* Extrait retenu *
<<<<
Les employés sont la force vive d’une organisation, ses bras, ses jambes, ses poumons. Plusieurs éléments peuvent influencer la performance et le bien-être des travailleurs, autant du côté personnel que professionnel. Selon le Portrait 2022 de la santé mentale des travailleuses et travailleurs de PME au Canada, environ 55 % des répondants rapportent vivre avec au moins une difficulté de santé mentale.
De plus, saviez-vous que la conciliation vie personnelle-travail est une source de stress importante pour 52 % des travailleurs ayant des responsabilités familiales[1]? C’est l’une des données éloquentes du dernier sondage Concilivi auprès de 3000 parents travailleurs et proches aidants. Le stress a un impact direct sur la santé mentale et physique. Selon une étude de l’INSPQ (2019) portant sur la CFT chez les femmes, la détresse psychologique est deux fois plus élevée chez celles qui ont de la difficulté à concilier en comparaison à celles pour qui c’est plus facile. Par exemple, une forte proportion des travailleurs (femmes et hommes confondus) se disent de plus en plus souvent trop fatigués (49 %) ou trop vidés émotionnellement (35 %) pour participer à des activités familiales ou aux responsabilités familiales en revenant du travail[2]. De plus, les conflits de CFT augmentent d'environ 90 % les risques de mauvaise santé physique autodéclarée[3].
Protéger la santé mentale implique nécessairement d’agir sur la conciliation vie personnelle-travail, car c’est à la fois un facteur de protection et un facteur de risque pour la santé psychologique. Avec la pandémie, la détresse globale s’est accentuée alors il est primordial d’être attentif au bien-être des travailleurs.
Les conflits de CFT ont un impact négatif sur la santé psychologique, notamment une hausse du stress, de l’anxiété, et de la fatigue. En faisant preuve d’ouverture et en mettant en place des mesures de CFT concrètes, une organisation aura un levier pour agir sur la santé psychologique de ses employés en plus d’avoir plusieurs autres avantages. Selon les données de Concilivi, les travailleurs ayant des responsabilités familiales affirment que l’ouverture de leur employeur quant à leurs besoins de CFT a un impact considérable sur leur satisfaction au travail (90 %) et une propension à rester plus longtemps à l’emploi (85 %).
En tant qu’organisation, ne pas se soucier de la santé mentale de ses employés entraîne des conséquences néfastes et des coûts non négligeables. Par exemple, plusieurs professionnels s’accordent sur le fait que le coût de remplacement d’un employé sera de 30 % à 200 % du salaire de celui-ci en frais directs ou indirects. Cela en plus de l’impact sur le climat de travail et la santé organisationnelle.
>>>>
Données de localisation de mots et d'éléments:
<<<<
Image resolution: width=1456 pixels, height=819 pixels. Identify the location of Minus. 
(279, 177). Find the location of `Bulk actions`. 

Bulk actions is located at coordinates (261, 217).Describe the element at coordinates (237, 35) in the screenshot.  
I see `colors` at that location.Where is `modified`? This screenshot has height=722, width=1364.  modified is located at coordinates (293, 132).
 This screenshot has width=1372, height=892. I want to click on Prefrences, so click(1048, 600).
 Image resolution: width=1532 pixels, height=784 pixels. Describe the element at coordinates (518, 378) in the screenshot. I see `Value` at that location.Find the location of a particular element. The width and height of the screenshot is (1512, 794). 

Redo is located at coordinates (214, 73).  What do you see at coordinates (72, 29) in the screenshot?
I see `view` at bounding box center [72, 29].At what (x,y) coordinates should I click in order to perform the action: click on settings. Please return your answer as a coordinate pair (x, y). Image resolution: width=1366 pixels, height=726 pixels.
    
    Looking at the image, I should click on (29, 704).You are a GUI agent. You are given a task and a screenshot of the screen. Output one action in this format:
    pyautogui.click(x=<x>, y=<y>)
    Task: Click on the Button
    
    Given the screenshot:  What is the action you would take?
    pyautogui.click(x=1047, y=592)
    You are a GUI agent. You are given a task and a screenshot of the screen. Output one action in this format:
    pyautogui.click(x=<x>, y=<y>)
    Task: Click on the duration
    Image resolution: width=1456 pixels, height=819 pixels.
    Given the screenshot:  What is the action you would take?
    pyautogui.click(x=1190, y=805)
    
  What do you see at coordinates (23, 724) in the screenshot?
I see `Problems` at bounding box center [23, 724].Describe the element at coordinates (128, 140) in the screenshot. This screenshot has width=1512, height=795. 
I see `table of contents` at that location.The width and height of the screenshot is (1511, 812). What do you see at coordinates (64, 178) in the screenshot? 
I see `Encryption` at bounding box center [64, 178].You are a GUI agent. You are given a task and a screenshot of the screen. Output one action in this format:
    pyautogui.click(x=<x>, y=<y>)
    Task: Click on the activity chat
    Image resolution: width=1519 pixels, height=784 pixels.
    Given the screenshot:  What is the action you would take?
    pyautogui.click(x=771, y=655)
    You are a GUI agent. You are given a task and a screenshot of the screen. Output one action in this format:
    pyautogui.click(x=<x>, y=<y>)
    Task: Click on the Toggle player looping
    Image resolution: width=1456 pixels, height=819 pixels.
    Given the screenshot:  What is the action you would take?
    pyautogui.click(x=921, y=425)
>>>>
* Travail demandé *
1/ Citez le passage du texte sur la conciliation vie personnelle-travail qui va de « Les conflits de CFT ont » jusqu'à « l’emploi (85 %). ».
2/ Répondez aux questions suivantes à l'aide du texte sur la conciliation vie personnelle-travail.
(a) Selon le Portrait 2022, quelle proportion des répondants rapporte vivre avec au moins une difficulté de santé mentale ?
(b) Auprès de combien de parents travailleurs et proches aidants le dernier sondage Concilivi a-t-il été mené ?
(c) D'après plusieurs professionnels, à combien s'élève le coût de remplacement d'un employé ?
3/ Prolongez le texte sur la conciliation vie personnelle-travail au-delà de sa dernière phrase.

* Réponses par consigne *
1/
Les conflits de CFT ont un impact négatif sur la santé psychologique, notamment une hausse du stress, de l’anxiété, et de la fatigue. En faisant preuve d’ouverture et en mettant en place des mesures de CFT concrètes, une organisation aura un levier pour agir sur la santé psychologique de ses employés en plus d’avoir plusieurs autres avantages. Selon les données de Concilivi, les travailleurs ayant des responsabilités familiales affirment que l’ouverture de leur employeur quant à leurs besoins de CFT a un impact considérable sur leur satisfaction au travail (90 %) et une propension à rester plus longtemps à l’emploi (85 %).

2/
(a) Environ 55 % des répondants.
(b) Auprès de 3000 parents travailleurs et proches aidants.
(c) De 30 % à 200 % du salaire de l'employé, en frais directs ou indirects.

3/
Une responsabilité partagée
Certains trouvent légitime de se demander si la santé psychologique est une responsabilité qui incombe à l’employeur. Le mythe selon lequel les personnes en emploi doivent agir seules en matière de CFT et de santé psychologique est faux. En fait, il s’agit d’une responsabilité partagée. Il est vrai que les travailleurs ont tout à gagner d’être proactifs. Toutefois, avoir des collègues et des gestionnaires sensibilisés aux diverses réalités de la vie hors travail, des organisations engagées envers la CFT, des services accessibles ainsi que des lois et des règlements clairs font aussi partie de la solution.
L’approche holistique de la CFT (figure 1) illustre la responsabilité partagée en matière de CFT. Elle inclut les sphères du travail, de la famille, de la collectivité et du gouvernement dans un écosystème. La personne en emploi est au centre de la CFT et, dans chacune des sphères, il y a des acteurs de soutien (pour aller plus loin, consultez l’article de Chrétien & Létourneau, 2006 cité dans les références). C’est l’implication positive de plusieurs acteurs qui favorise la CFT.
Figure 1 : L’approche holistique de la conciliation famille-travail[4]
En même temps, chaque personne peut agir sur plusieurs éléments afin de maintenir une harmonie de vie selon son contexte particulier. Par exemple :
- Surveiller les signes pour éviter le surmenage : fatigue, anxiété, tristesse, irritabilité, difficulté à décrocher, problèmes de sommeil, maux de tête, difficulté à se concentrer, etc.
- Mettre en place des stratégies adaptées à sa réalité : créer et entretenir un réseau de soutien, s’informer sur les ressources disponibles, établir des priorités, éliminer les tâches non essentielles, gérer ses attentes, etc.
Et maintenant, comment contribuer en tant qu’organisation?
L’organisation : un acteur clé de soutien
Plusieurs études ont documenté l’impact du soutien organisationnel sur la santé psychologique et la CFT[5]. En effet, les organisations peuvent faire plusieurs choses pour s’acquitter de cette responsabilité. Il est important de reconnaître et nommer les enjeux de santé psychologique et de conciliation, de sensibiliser et outiller les gestionnaires et les collègues et d’évaluer périodiquement la charge de travail. Peu importe le nombre et la qualité des mesures de conciliation qu’on mettra en place, si les employés sont continuellement en surcharge, il sera difficile pour eux de s’en prévaloir. Au quotidien, les gestionnaires peuvent offrir une oreille attentive, ouvrir le dialogue sans jugement, informer et prendre conscience de leurs propres idées préconçues.
En agissant ainsi, l’organisation adopte une approche de prévention. L’un des gestes clés est l’implantation de mesures de CFT qui répondent aux besoins du personnel. Selon un rapport de l’Institut de la statistique du Québec, les personnes ayant accès à une grappe de cinq mesures de CTF ou plus semblent avoir une meilleure santé mentale[6].
Évidemment, considérées individuellement, les mesures de CFT peuvent ne pas convenir à tous les secteurs d’activités ni à tous les besoins individuels. Il est donc nécessaire d’évaluer les besoins des travailleurs et de tenir compte des contraintes organisationnelles pour faire un choix judicieux.
Afin de créer un cadre favorable pour que les personnes et les organisations assument leur responsabilité partagée, il faut :
- Déconstruire les préjugés.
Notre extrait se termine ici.